2) Unrepresentable content
2) 不可代表的内容
UTF-16 / CESU-8 based system can represent half surrogate pairs, while UTF-8/UTF-32 based system can not. This content is unrepresentablein this character set, but are a frequent occurrence in UTF-16 based enterprise systems. (e.g. Windows pathnames may contain such non-utf-8 representable characters, see e.g. https://github.com/rust-lang/rust/issues/12056). Thus UTF-16 is a "superset" of UTF-8/UTF-16 which is typically a killer-criteria when dealing with data from enterprise/os-systems based on this encoding ( SAP, Windows, Java, JavaScript ). Note that Javascript JSON encoding took specific care to be able to represent these characters (https://tools.ietf.org/html/rfc8259#page-10).
基于 UTF-16/CESU-8 的系统可以表示半代理对,而基于 UTF-8/UTF-32 的系统则不能。此内容是不可表示的字符集中,但在基于UTF-16的企业系统经常发生。(例如,Windows 路径名可能包含此类非 utf-8 可表示的字符,参见例如https://github.com/rust-lang/rust/issues/12056)。因此,UTF-16 是 UTF-8/UTF-16 的“超集”,在基于这种编码(SAP、Windows、Java、JavaScript)处理来自企业/操作系统系统的数据时,它通常是一个杀手标准。请注意,Javascript JSON 编码特别注意能够表示这些字符 ( https://tools.ietf.org/html/rfc8259#page-10)。

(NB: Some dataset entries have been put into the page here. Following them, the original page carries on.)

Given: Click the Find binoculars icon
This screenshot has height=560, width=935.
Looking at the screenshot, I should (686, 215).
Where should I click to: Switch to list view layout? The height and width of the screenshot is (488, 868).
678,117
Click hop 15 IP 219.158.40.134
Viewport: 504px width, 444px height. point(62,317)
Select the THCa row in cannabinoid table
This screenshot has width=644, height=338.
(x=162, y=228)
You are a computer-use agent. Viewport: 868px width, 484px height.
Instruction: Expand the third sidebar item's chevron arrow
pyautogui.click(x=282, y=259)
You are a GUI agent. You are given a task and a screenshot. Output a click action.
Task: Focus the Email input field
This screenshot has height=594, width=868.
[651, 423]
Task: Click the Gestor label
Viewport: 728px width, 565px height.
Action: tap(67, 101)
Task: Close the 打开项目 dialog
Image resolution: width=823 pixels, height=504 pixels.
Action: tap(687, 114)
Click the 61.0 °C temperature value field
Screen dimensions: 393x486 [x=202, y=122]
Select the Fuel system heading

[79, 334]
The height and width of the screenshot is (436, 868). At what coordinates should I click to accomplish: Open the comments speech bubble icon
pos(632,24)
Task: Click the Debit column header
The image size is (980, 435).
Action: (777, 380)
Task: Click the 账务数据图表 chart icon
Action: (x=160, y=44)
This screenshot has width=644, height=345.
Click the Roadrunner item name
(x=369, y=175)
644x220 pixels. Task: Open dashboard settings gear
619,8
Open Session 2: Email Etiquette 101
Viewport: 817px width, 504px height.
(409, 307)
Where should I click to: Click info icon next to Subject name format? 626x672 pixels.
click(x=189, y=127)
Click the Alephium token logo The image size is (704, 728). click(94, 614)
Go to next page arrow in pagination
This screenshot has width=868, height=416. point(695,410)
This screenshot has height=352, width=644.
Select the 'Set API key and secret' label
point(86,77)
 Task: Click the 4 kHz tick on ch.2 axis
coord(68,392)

(2) and (3) are more relevant when migration queries, but not for data migration.
(2) 和 (3) 在迁移查询时更相关,但与数据迁移无关。
3) Binary sort order:
3)二进制排序:
Note that binary sort order of CESU-8/UTF-16 is different than UTF-8/UTF-32.
请注意,CESU-8/UTF-16 的二进制排序顺序与 UTF-8/UTF-32 不同。
UTF-16/CESU-8/Java/JavaScript/ABAP sort order:
UTF-16/CESU-8/Java/JavaScript/ABAP 排序顺序:
U+0041 LATIN CAPITAL LETTER A
U+1F60A SMILING FACE WITH SMILING EYES
U+FB03 LATIN SMALL LIGATURE ffi
UTF-8 / UCS-32 (go) sort order:
UTF-8 / UCS-32 (go) 排序顺序:
U+0041 LATIN CAPITAL LETTER A
U+FB03 LATIN SMALL LIGATURE ffi
U+1F60A SMILING FACE WITH SMILING EYES
4) Padding semantics
4) 填充语义
Padding semantics differ on databases esp. when comparing VARCHAR with CHAR content.
填充语义在数据库上有所不同,尤其是。将 VARCHAR 与 CHAR 内容进行比较时。
回答by user6649841
Standard TEXT datatype is perfectly fine for it.
标准 TEXT 数据类型非常适合它。